Testo fornito:
*****

Dopo aver visto riconosciuto il proprio status giuridico anche in Italia ad opera del Decreto Semplificazioni[1], seppur con una formulazione ancora non limpida e completa, l’attuale grande sfida degli smart contracts[2] consisterebbe nell’acquisire piena validità legale dando vita ai cd. smart legal contracts[3].

In prima battuta, occorre affrontare la questione preliminare concernente la riconducibilità o meno nell’area del contratto degli smart contracts, poiché, a dispetto dell’apparenza data dal nomen iuris utilizzatosi, il dibattito è particolarmente acceso e divisivo. Mentre c’è chi propende per una soluzione positiva fondata sulla necessità che agli smart contracts venga garantita una sistemazione certa e una disciplina chiara e ben delineata[4], per altri[5] è più opportuno distinguere tra la figura dello smart contract e quella del legal smart contracts, a seconda del fatto che il codice informatico[6] venga utilizzato come “software di esecuzione” di un contratto precedentemente stipulato, o come “strumento costitutivo” di un contratto dotato di una propria e autonoma rilevanza negoziale oltreché giuridica[7].

*****

Elenco righe:
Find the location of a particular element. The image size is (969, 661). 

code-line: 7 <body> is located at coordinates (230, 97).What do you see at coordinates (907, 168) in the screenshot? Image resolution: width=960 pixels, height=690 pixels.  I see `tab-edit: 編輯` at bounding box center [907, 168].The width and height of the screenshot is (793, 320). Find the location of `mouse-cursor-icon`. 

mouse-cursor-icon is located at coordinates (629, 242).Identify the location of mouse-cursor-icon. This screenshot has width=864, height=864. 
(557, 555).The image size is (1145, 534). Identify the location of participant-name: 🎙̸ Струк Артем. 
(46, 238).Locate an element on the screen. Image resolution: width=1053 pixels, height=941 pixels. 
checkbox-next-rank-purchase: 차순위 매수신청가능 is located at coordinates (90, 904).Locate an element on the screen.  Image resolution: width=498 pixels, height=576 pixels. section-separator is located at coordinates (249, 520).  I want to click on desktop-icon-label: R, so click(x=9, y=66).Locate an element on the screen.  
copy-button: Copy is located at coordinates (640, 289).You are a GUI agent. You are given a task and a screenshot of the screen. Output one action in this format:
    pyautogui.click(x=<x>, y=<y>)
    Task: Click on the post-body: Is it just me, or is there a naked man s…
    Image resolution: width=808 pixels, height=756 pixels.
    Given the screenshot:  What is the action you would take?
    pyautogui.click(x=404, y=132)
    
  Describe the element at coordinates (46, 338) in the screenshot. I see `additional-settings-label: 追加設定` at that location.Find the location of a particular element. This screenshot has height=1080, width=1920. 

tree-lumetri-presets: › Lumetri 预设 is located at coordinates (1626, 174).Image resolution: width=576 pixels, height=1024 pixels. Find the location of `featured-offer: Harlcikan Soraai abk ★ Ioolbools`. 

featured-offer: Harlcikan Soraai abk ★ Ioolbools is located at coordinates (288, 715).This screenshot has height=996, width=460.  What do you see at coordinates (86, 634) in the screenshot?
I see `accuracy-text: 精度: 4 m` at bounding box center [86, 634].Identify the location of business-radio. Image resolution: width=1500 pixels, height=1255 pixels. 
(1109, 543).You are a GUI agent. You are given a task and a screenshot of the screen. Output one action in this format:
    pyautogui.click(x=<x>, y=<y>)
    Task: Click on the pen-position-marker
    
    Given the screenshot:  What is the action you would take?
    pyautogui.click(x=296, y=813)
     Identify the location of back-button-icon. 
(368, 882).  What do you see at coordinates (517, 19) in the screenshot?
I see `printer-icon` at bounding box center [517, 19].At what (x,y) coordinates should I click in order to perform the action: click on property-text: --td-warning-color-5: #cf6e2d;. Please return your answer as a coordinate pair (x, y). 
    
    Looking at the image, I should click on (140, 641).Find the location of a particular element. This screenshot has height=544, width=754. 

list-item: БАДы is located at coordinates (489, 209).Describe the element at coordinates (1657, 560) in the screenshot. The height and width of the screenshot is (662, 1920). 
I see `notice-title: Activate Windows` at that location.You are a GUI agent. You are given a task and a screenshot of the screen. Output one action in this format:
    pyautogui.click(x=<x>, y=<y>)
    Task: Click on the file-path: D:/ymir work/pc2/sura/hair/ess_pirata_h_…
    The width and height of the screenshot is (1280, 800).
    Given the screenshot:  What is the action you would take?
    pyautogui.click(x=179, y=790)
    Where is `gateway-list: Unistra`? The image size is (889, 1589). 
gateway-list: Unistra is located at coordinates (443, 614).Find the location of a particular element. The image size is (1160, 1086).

*****

Metti in pratica:
1. Secondo il testo sugli smart contracts, perché in prima battuta occorre chiedersi se gli smart contracts rientrino o meno nell'area del contratto? Rispondi in non più di tre frasi.
2. Ricopia dal testo sugli smart contracts tutto ciò che va da "In prima battuta, occorre" fino a "negoziale oltreché giuridica[7].".
Le righe non hanno alcun ruolo in questo lavoro.

Risposte per compito:
1. Perché, nonostante l'apparenza data dal nomen iuris utilizzato, il dibattito su questo punto è particolarmente acceso e divisivo.

2.
In prima battuta, occorre affrontare la questione preliminare concernente la riconducibilità o meno nell’area del contratto degli smart contracts, poiché, a dispetto dell’apparenza data dal nomen iuris utilizzatosi, il dibattito è particolarmente acceso e divisivo. Mentre c’è chi propende per una soluzione positiva fondata sulla necessità che agli smart contracts venga garantita una sistemazione certa e una disciplina chiara e ben delineata[4], per altri[5] è più opportuno distinguere tra la figura dello smart contract e quella del legal smart contracts, a seconda del fatto che il codice informatico[6] venga utilizzato come “software di esecuzione” di un contratto precedentemente stipulato, o come “strumento costitutivo” di un contratto dotato di una propria e autonoma rilevanza negoziale oltreché giuridica[7].